▶ **Task to carry out**: The word "Pagina" occurs in some of the lines below; copy each of those lines.

(Saved entries)
-=-=-
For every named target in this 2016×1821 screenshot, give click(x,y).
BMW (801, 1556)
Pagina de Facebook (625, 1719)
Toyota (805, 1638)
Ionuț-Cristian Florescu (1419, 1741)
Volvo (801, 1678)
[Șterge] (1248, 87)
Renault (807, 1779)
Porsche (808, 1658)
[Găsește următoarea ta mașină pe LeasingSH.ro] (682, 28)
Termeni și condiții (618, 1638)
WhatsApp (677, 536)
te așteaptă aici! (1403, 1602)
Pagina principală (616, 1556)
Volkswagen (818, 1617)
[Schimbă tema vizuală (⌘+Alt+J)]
-=-=-
▶ **The answer**:
Pagina de Facebook (625, 1719)
Pagina principală (616, 1556)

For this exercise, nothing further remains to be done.